Sorry about that man, I edged them all pretty clean. Got 3 more to do at another location later this summer, will keep you in mind.


----------



## sprucegum (May 29, 2015)

justallan said:


> Nice boards, Dave. I think unless you are trying to saw bunches and bunches of wood there's no need to spend all that money for a mill.
> I had an HFE-21 from Hud-son and loved it, plus it paid for itself a few times before I sold it to get a bigger mill.
> As for your tractor, I be plenty happy having something that nice for darned sure.
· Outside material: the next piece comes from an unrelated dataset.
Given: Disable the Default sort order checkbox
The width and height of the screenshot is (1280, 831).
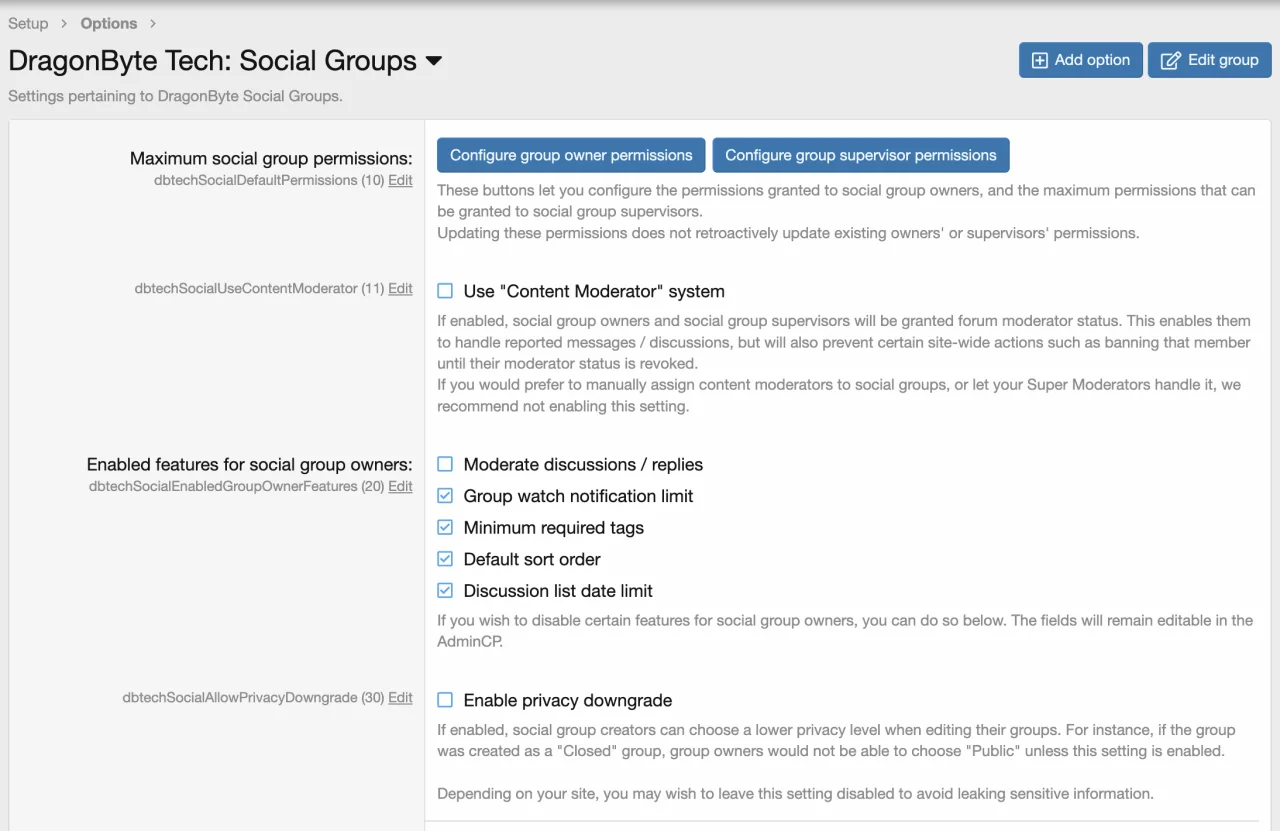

I'm pretty happy with the 236. I am a whole lot happier now that I built a trailer for it with 6 jacks on it. On a reasonably flat site I can be sawing in less than 1/2 hour so I don't mind moving it around the property to saw one or two in a place. The less distance you have to move logs before they are milled the less dirt they have on them. With 23 hp and a 36" capacity the 236 will handle almost anything I will ever want to saw but being all manual it is pretty slow working alone. I sawed a few for a friend last summer and he helped I think having a good helper more than doubles the production.

Reactions: Agree 1


----------



## sprucegum (May 29, 2015)

Here is most of my cherry stash, not bragging or anything. Ok I'm bragging (just a little)

Reactions: Like 1 | EyeCandy! 2 | Way Cool 3


----------



## DKMD (May 29, 2015)

I

Have

Cherry

Envy!


Nice haul!

Reactions: Thank You! 1 | Agree 1


----------



## sprucegum (May 29, 2015)

DKMD said:


> I
> 
> Have
> 
> ...


got quite a bunch of peppermill blanks drying also

Reactions: Like 1


----------